You will be amazed that Juno Temple as Dr. Teddy Payne blinks – in a performance that borders on CGI – less than ten times in this 109-minute film.

They can’t contain their mocking laughter as Venom, Eddie and a family of UFO-hunting hippies sing David Bowie’s “Space Oddity” in an old van.

Juno Temple and Chiwetel Ejiofor play Dr. Payne and Strickland. AP

And oh, will they be amazed by the highly imaginative plot? At the start, the villain – a dejected blonde named Knull (Andy Serkis, ka-ching!) – says he needs a device called the “Codex” to escape his space prison and control the universe.

A villain needs a vague object? Unprecedented.
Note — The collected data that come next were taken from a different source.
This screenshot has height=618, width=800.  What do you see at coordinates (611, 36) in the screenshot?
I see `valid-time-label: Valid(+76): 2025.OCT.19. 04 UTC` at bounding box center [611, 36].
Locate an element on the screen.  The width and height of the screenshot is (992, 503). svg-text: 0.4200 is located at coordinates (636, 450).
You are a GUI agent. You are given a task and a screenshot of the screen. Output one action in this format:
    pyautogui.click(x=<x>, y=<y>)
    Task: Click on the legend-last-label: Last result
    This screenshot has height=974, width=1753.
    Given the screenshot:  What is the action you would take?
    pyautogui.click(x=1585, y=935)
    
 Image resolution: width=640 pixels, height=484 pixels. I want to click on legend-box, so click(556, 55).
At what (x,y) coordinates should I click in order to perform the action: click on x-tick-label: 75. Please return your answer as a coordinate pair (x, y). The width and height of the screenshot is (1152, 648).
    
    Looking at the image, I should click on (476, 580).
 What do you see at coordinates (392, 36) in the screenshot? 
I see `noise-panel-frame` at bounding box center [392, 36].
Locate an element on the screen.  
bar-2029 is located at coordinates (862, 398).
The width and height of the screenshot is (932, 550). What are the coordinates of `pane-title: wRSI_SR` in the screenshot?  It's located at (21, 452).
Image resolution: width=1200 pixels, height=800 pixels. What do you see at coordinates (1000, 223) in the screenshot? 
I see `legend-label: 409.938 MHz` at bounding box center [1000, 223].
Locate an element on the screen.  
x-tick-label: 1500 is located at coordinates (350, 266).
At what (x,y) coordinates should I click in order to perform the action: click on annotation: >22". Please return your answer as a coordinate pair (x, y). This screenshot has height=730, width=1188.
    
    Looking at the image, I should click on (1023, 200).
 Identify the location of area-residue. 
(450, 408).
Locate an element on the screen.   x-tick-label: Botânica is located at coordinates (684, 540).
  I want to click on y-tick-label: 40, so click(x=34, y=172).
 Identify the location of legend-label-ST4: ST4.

“It’s the key to my freedom,” he screams in writer-director Kelly Marcel’s superhero script “Mad Libs,” before sending several other symbiotes to Earth to find him.

We learn that the Codex is inside Venom.

You don’t say that!

The film begins in Mexico and moves to the American Southwest. AP

Brock, hiding in Mexico because the government mistakenly believes he killed someone, must evade both the deadly visitors and the U.S. agents pursuing him, including Rex Strickland (an exhausted Chiwetel Ejiofor).

The friends then head to Las Vegas, where Venom loses all their money on the slot machines and a drunk man urinates on Eddie.

Eventually they end up in a secret laboratory beneath Area 51 in Nevada, cleverly named…Area 55. There goes Dr. Temple’s Payne goes about her trade and tries to open her eyes.

Eddie and Venom land in Las Vegas, where they meet Mrs. Chen (Peggy Lu). AP

The climactic battle at the base between a group of Venom-y symbiotes and Knull’s four-legged henchmen, who resemble the aliens from “A Quiet Place,” is blob-on-blob action. Static and unexciting. The heroes lose for 10 minutes, and then they win in an instant.

Hardy excels at playing crazed lunatics who would make you cross the street if they came at you. We don’t particularly like Eddie, don’t find him interesting, and don’t care about his future. We never did that. But we notice that he is shaking and speaking quickly.

The ending is meant to stir our emotions, and it does wake you up: relief that it’s over.

Venom seems broken unless he pulls a Michael Myers. But in the post-credits sequence, the villain Knull, whose story hasn’t even been resolved yet, dramatically says that his routinely evil work isn’t done.

Great. To quote one of the film’s many unforgettable characters: “Why is this happening?”